- [WHAT THIS TASK INVOLVES]:
Transcribe the tail of the listing: start at the line containing "Napište nám (707, 18)" and stop after the last line, keeping every character as is and adding nothing.

- [SOURCE RECORDS]:

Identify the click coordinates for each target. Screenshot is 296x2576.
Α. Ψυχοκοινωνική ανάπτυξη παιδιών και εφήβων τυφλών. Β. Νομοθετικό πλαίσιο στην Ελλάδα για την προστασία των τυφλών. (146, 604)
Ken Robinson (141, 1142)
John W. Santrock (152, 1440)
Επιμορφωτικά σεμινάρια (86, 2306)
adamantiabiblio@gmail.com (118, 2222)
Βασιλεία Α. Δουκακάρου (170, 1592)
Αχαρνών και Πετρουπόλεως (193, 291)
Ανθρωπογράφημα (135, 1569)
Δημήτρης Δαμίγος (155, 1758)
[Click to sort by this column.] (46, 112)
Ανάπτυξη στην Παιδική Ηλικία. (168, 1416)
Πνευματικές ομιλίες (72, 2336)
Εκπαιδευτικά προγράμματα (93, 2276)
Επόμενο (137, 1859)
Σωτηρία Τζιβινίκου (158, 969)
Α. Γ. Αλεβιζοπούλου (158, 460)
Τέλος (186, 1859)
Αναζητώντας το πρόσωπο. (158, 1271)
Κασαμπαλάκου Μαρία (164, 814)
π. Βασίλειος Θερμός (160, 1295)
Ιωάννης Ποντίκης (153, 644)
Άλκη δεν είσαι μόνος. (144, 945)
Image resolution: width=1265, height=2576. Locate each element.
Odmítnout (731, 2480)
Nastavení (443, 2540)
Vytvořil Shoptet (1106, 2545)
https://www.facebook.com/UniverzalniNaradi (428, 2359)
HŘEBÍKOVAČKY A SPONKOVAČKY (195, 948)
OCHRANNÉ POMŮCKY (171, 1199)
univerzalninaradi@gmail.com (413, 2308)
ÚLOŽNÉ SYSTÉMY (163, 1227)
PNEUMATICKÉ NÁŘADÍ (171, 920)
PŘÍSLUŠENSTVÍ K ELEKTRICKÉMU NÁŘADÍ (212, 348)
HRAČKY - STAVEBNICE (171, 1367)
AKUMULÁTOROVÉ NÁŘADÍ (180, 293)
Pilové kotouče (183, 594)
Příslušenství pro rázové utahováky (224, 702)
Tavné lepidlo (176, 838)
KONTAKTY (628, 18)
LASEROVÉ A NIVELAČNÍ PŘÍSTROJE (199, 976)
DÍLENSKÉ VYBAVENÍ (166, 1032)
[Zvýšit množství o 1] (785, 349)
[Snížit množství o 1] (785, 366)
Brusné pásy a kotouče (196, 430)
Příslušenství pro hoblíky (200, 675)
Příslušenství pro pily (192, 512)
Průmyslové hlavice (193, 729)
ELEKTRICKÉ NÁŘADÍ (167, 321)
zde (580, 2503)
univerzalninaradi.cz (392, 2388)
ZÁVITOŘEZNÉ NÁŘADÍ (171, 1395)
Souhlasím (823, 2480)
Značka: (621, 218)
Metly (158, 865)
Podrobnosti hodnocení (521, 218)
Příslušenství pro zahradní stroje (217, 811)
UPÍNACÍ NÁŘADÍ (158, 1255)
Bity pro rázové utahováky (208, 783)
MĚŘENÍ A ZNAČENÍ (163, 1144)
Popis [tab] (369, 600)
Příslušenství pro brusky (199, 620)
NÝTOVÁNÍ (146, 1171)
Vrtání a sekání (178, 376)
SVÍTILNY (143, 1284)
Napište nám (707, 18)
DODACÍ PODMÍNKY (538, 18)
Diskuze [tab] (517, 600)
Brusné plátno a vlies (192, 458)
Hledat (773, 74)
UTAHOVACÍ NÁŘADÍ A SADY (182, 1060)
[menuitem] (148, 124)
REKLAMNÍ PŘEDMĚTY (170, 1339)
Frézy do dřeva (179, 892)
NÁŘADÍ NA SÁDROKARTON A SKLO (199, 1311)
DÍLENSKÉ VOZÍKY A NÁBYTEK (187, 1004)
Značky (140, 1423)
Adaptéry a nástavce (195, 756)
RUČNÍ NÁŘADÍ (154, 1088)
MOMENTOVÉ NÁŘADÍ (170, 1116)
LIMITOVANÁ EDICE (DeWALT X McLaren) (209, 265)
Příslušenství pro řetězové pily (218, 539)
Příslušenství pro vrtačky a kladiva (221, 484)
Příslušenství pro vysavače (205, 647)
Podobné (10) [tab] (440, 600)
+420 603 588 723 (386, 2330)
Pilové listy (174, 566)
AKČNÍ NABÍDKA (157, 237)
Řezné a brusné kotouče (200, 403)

- [EXERCISE SOLUTION]:
Napište nám (707, 18)
DODACÍ PODMÍNKY (538, 18)
Diskuze [tab] (517, 600)
Brusné plátno a vlies (192, 458)
Hledat (773, 74)
UTAHOVACÍ NÁŘADÍ A SADY (182, 1060)
[menuitem] (148, 124)
REKLAMNÍ PŘEDMĚTY (170, 1339)
Frézy do dřeva (179, 892)
NÁŘADÍ NA SÁDROKARTON A SKLO (199, 1311)
DÍLENSKÉ VOZÍKY A NÁBYTEK (187, 1004)
Značky (140, 1423)
Adaptéry a nástavce (195, 756)
RUČNÍ NÁŘADÍ (154, 1088)
MOMENTOVÉ NÁŘADÍ (170, 1116)
LIMITOVANÁ EDICE (DeWALT X McLaren) (209, 265)
Příslušenství pro řetězové pily (218, 539)
Příslušenství pro vrtačky a kladiva (221, 484)
Příslušenství pro vysavače (205, 647)
Podobné (10) [tab] (440, 600)
+420 603 588 723 (386, 2330)
Pilové listy (174, 566)
AKČNÍ NABÍDKA (157, 237)
Řezné a brusné kotouče (200, 403)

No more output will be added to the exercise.